What do we find in Russia? Of vassalage, in its proper sense, nothing.* The Russian landowning class, the boyars, were expected to bear arms but they were not required to do so on behalf of any particular prince. There was no trace of mutual responsibility in the prince-boyar relationship. In the western ceremony of commendation the vassal knelt before his lord who cupped his hands in a symbolic gesture of protection, lifting him to his feet and embracing him. In medieval Russia, the corresponding ceremony involved an oath ('kissing the cross') and the kowtowing of the servitor to the prince. Although some historians claim that the relations between princes and boyars were regulated by a contract, the fact that not a single document of this kind has come down to us from Russian (as distinct from Lithuanian) territories raises grave doubts whether they ever existed. There is no evidence in medieval Russia of mutual obligations binding prince and his servitor, and, therefore, also nothing resembling legal and moral 'rights' of subjects, and little need for law and courts. A disaffected boyar had no place to turn to obtain satisfaction; the only recourse open to him was to exercise the right of renunciation and leave for another lord. Admittedly, free departure -the one 'right' a boyar may be said to have enjoyed - was an ultimate form of personal liberty, which, on the face of it, should have promoted in Russia the emergence of a free society. But liberty not grounded in law is incapable of evolution and tends to turn upon itself; it is an act of bare negation which implicitly denies any mutual obligation or even a lasting relationship between human beings, f The ability of boyars arbitrarily to abandon their princes forced the princes to behave arbitrarily as well; and since, in the long run, it was the princes' power that grew, the boyars had much occasion to regret their prized 'right'. Once Moscow had conquered all of Russia and there were no more independent appanage princes to whom to transfer one's loyalty, the boyars found that they had no rights left at all. They then had to assume very heavy service obligations without obtaining any reciprocity. The endemic lawlessness of Russia, especially in the relations between those in authority and those subject to it, undoubtedly has one of its principal

* Vassalage did exist in Lithuanian Russia. Sometimes princes and boyars from the Volga-Oka region, making use of the right to choose their lord, placed themselves under the protection of the Lithuanian Great Prince, and entered with him into contracts which made them vassals.
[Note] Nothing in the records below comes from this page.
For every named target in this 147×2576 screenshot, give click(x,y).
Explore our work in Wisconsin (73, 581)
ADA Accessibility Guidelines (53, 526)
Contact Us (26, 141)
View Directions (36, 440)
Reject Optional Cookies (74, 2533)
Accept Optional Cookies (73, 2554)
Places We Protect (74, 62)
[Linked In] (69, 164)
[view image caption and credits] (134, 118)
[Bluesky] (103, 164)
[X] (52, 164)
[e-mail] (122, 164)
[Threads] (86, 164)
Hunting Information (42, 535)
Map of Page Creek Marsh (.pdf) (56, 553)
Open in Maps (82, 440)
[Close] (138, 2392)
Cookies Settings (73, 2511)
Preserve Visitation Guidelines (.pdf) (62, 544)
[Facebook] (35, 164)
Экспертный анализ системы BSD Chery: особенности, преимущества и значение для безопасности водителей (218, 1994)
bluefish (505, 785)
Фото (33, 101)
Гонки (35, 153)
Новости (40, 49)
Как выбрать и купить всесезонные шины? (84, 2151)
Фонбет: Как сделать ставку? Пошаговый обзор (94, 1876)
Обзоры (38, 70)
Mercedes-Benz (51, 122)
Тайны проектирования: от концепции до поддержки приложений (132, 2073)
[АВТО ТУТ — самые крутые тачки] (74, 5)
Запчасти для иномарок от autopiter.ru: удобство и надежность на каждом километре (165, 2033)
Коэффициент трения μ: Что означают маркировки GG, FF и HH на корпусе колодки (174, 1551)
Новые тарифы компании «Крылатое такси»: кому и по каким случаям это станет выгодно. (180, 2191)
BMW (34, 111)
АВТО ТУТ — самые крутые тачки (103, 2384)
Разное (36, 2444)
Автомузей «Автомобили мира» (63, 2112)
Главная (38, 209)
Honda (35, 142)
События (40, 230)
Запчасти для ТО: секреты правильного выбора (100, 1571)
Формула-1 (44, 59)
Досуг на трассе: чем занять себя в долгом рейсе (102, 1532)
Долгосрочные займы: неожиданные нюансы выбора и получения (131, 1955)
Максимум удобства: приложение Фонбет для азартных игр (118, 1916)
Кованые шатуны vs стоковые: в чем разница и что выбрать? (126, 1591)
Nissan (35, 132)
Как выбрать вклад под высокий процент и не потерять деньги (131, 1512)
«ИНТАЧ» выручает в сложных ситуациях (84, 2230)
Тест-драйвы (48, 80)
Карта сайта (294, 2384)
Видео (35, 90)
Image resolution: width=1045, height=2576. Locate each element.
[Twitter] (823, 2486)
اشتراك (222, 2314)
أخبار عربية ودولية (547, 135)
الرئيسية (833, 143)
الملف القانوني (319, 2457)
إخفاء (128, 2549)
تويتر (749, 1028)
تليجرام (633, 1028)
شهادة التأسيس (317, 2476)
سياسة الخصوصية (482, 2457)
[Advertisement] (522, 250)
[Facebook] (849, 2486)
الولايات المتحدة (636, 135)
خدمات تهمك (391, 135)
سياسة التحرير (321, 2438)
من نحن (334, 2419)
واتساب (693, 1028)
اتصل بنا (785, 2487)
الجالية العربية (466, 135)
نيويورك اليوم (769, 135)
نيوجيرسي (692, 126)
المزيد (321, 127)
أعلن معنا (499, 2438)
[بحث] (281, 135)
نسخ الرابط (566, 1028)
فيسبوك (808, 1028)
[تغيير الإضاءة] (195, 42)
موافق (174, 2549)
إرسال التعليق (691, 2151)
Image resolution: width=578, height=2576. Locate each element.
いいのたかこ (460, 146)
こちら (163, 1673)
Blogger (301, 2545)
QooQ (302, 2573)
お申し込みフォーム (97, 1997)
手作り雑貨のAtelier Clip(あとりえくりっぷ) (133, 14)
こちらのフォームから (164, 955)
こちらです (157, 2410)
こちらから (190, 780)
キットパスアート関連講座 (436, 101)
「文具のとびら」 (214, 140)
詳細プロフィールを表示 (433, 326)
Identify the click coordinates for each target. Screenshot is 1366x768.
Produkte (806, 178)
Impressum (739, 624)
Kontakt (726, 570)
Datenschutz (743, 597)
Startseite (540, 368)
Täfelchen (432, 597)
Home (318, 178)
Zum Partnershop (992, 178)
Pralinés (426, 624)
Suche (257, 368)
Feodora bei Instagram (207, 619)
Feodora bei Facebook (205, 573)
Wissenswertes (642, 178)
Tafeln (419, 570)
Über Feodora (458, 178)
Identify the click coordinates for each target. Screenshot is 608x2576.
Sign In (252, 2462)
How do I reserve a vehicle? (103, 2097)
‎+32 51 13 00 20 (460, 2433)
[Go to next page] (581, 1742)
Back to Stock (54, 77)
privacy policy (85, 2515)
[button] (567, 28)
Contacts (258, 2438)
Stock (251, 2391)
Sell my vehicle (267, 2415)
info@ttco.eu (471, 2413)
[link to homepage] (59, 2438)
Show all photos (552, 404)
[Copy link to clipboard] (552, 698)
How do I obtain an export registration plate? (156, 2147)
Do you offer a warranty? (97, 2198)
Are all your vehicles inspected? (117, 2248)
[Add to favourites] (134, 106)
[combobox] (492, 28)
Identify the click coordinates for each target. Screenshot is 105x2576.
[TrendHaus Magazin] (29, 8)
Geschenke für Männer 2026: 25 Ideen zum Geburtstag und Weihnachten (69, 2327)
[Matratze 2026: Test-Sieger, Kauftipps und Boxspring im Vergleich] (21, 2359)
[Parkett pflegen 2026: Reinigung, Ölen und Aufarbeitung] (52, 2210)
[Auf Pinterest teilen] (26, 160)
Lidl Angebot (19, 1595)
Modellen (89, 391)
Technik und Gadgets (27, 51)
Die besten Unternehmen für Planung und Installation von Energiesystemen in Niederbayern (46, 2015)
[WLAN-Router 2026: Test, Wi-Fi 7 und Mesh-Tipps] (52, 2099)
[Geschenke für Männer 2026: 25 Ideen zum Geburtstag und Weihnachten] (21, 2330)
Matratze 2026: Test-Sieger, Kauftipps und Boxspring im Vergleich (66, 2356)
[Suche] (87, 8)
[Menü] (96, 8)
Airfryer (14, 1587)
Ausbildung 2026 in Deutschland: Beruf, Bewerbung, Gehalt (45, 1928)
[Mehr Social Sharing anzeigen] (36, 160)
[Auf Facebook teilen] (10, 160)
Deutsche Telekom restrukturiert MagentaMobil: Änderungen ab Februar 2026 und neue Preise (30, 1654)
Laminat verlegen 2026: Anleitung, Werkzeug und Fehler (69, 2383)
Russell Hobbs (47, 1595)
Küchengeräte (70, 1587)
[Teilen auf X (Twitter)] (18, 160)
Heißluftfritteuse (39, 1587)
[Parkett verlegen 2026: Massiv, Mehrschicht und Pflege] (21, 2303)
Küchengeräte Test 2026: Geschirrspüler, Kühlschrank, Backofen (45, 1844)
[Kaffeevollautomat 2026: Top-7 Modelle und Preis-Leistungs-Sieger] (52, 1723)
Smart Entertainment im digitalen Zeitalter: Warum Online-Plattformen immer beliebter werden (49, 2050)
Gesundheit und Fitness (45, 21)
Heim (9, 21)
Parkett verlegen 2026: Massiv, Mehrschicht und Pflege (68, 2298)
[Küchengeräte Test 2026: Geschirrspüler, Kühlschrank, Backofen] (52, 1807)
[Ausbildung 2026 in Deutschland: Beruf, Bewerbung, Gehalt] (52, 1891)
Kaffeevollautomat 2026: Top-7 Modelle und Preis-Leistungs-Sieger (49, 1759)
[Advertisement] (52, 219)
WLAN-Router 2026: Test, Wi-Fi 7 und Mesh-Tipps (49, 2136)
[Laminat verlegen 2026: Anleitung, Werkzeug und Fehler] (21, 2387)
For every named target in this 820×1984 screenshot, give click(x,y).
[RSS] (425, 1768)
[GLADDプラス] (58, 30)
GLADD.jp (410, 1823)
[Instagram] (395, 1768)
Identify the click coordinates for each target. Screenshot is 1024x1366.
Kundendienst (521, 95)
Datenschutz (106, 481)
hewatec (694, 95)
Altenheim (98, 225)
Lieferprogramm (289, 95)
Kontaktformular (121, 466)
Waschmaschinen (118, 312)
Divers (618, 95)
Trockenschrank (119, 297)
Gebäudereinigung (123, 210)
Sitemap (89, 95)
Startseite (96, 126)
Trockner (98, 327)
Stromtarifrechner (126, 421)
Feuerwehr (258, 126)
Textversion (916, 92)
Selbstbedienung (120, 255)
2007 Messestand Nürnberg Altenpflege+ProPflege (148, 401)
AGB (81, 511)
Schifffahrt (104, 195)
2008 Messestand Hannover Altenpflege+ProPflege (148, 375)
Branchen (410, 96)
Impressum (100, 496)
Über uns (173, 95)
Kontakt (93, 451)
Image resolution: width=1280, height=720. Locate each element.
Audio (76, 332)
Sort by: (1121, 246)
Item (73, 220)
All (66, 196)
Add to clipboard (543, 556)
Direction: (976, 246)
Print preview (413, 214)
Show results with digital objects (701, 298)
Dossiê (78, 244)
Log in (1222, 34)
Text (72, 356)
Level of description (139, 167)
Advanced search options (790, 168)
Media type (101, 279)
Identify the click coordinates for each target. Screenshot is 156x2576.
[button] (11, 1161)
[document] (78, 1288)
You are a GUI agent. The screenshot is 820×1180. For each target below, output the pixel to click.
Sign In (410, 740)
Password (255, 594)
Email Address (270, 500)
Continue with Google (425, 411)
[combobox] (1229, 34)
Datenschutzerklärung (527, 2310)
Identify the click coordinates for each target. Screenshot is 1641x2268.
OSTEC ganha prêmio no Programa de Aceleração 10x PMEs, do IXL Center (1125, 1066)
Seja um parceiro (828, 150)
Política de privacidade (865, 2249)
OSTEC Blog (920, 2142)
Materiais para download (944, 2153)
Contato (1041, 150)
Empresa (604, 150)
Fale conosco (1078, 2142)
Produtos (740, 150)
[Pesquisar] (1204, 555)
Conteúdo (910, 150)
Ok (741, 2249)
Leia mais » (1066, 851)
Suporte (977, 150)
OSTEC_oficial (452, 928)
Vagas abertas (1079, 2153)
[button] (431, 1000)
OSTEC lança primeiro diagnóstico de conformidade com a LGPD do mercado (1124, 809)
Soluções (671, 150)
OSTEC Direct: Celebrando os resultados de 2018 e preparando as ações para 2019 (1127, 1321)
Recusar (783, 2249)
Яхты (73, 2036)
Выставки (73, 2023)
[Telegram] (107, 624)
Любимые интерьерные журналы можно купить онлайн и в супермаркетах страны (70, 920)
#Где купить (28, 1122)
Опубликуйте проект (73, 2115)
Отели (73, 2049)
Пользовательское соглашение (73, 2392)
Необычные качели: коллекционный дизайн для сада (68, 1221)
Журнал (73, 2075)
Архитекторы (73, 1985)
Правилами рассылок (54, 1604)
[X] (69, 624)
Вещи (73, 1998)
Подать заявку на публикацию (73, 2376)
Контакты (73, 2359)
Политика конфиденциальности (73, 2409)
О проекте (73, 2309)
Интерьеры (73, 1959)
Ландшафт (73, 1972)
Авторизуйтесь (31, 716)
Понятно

An example of such a contract between Great Prince Ivan Fedorovich of Riazan, and Witold, the Great Prince of Lithuania, from c. 1430, can be found in A.L. Cherepnin, ed., Dukhovnye i dogovornye gramoty velikikh i udeVnykh kniazei XIV-XVI vv (Moscow-Leningrad 1950), pp. 67-68. In north-eastern Russia, such contracts seem to have been unknown. t This the Russians and their subject peoples found out at great cost to themselves after 1917. The generous promises made by Lenin to the peasants, workers and national minorities, allowing them to seize control of the land and industries and to exercise the unlimited right of national self-determination - promises utterly extreme in their libertarian scope but undefined in law and unprotected by courts - in the end produced the very opposite result.